▸ Input data

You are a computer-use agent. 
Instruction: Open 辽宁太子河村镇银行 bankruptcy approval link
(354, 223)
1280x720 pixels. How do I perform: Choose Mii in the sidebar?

...

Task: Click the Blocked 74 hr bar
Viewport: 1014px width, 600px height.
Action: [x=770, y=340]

▸ What the task requires
Restate word for word the entries above from the line with "Instruction: Open 辽宁太子河村镇银行" through the line with "1280x720 pixels. How", inclusive, leaving out everything else.

▸ Answer to the exercise
Instruction: Open 辽宁太子河村镇银行 bankruptcy approval link
(354, 223)
1280x720 pixels. How do I perform: Choose Mii in the sidebar?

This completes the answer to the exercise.